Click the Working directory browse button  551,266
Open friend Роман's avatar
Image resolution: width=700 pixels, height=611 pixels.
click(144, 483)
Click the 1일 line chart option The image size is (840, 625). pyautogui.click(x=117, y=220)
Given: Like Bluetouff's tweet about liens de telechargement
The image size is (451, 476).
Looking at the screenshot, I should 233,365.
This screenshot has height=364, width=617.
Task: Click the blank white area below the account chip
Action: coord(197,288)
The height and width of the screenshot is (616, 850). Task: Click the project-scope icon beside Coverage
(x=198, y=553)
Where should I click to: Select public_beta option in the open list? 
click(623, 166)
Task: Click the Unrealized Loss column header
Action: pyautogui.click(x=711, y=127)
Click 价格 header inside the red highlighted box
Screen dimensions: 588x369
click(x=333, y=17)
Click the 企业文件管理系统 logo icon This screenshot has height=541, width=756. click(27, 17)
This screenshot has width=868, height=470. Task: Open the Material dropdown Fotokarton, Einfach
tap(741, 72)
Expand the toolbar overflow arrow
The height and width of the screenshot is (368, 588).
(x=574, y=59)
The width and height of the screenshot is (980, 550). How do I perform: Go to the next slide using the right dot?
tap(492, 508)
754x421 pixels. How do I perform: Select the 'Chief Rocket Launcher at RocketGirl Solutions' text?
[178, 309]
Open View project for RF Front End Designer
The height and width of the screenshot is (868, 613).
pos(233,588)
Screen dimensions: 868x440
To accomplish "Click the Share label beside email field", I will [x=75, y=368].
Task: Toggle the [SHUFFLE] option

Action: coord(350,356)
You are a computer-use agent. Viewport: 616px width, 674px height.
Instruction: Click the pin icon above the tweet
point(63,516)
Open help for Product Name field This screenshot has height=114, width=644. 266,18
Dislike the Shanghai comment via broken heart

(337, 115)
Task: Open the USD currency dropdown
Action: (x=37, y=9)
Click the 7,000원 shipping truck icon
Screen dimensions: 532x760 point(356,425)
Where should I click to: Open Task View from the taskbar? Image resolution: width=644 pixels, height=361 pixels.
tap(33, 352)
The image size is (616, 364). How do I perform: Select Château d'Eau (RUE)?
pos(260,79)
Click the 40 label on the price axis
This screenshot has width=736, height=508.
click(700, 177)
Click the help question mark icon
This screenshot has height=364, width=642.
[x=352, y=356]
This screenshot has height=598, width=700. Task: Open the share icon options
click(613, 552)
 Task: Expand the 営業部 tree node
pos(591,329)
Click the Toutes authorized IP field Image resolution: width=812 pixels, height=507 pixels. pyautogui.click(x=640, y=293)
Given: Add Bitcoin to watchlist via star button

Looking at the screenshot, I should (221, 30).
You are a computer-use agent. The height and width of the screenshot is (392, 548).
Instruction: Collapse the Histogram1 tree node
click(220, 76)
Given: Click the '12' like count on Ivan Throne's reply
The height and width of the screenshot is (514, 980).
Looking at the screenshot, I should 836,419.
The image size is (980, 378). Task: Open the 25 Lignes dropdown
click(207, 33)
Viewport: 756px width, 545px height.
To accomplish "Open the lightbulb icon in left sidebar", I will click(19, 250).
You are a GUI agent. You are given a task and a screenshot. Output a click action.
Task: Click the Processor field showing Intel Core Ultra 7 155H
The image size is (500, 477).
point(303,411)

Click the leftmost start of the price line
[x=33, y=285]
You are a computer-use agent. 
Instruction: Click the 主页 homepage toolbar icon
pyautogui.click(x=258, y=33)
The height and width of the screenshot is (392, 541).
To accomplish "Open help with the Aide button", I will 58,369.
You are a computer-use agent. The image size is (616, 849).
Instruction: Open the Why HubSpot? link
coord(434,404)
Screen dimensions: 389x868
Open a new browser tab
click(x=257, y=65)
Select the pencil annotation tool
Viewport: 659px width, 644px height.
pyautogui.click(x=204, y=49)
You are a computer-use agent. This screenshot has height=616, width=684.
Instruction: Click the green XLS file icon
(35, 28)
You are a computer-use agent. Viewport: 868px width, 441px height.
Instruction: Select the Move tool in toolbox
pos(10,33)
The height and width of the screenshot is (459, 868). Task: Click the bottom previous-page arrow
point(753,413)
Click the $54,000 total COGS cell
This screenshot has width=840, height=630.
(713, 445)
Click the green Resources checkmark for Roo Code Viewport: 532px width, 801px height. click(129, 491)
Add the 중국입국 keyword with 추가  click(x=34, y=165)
· · ·
- [Your goal] Write out word for word only the lines from the start of the entries down to the line with "Expand the toolbar overflow arrow", please, including both ends.

- [Finished task]
Click the Working directory browse button  551,266
Open friend Роман's avatar
Image resolution: width=700 pixels, height=611 pixels.
click(144, 483)
Click the 1일 line chart option The image size is (840, 625). pyautogui.click(x=117, y=220)
Given: Like Bluetouff's tweet about liens de telechargement
The image size is (451, 476).
Looking at the screenshot, I should 233,365.
This screenshot has height=364, width=617.
Task: Click the blank white area below the account chip
Action: coord(197,288)
The height and width of the screenshot is (616, 850). Task: Click the project-scope icon beside Coverage
(x=198, y=553)
Where should I click to: Select public_beta option in the open list? 
click(623, 166)
Task: Click the Unrealized Loss column header
Action: pyautogui.click(x=711, y=127)
Click 价格 header inside the red highlighted box
Screen dimensions: 588x369
click(x=333, y=17)
Click the 企业文件管理系统 logo icon This screenshot has height=541, width=756. click(27, 17)
This screenshot has width=868, height=470. Task: Open the Material dropdown Fotokarton, Einfach
tap(741, 72)
Expand the toolbar overflow arrow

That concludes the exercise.